You could put it in FileVault, which uses AES-128 super-secure encryption would stop someone from running the app.

Of course that does nothing to help you, since someone could just open the data file and read out your passwords.

A much better plan would be to listen to unixrat and use Keychain.

By: danb

danb — Wed, 24 May 2006 10:33:15 -0800

Wallet looks like it might do what you want.

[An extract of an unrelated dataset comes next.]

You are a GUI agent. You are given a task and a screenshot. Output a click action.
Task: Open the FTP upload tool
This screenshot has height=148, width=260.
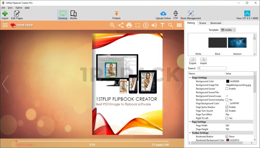point(176,15)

I've never used it before, so I can't vouch for its quality -- I just saw it linked the other day.

By: jack_mo

jack_mo — Wed, 24 May 2006 10:49:23 -0800

If you've got something against Keychain, I'd recommend CiphSafe for this, which has proved reliable for me over the last three years, is very simple to use and, from what I've read by folk who know more about this stuff than me, encrypts your passwords securely.

By: mcwetboy

mcwetboy — Wed, 24 May 2006 11:00:42 -0800

You already have password security: it's called your user account. Simply don't allow anyone else access to that account; create other accounts as needed.

By: cactus

cactus — Wed, 24 May 2006 11:05:02 -0800

trevyn, I disagree. If his computer is compromised, his passwords and other information are easily accessible. The same goes if someone breaks into his domicile and steals the computer or if he sends his computer in for repairs - his data would be easily accessible by anyone with physical access to the machine.

Encrypt the data if it's not something you would share with a stranger.

By: freq

freq — Wed, 24 May 2006 11:07:22 -0800

I've been using Pastor for a while, which works rather well for my needs. it can store all sorts of other useful info aside from just your logins and passwords, and does it in an encrypted file.

It appears to be a free app too (though i think you can register it for some additional functionality) I don't know, I've never needed it.

By: pmbuko

pmbuko — Wed, 24 May 2006 11:54:33 -0800

If you don't mind paying $40, Yojimbo is a fantastic information organizing tool that supports individual item encryption. I've just started using the demo and it's fantastic.

By: dmd

dmd — Wed, 24 May 2006 14:17:06 -0800

Er, what's wrong with using Keychain? That's what it's for.

By: dmd

dmd — Wed, 24 May 2006 14:17:26 -0800

Ack. Sorry, didn't read and notice everyone else already having said that.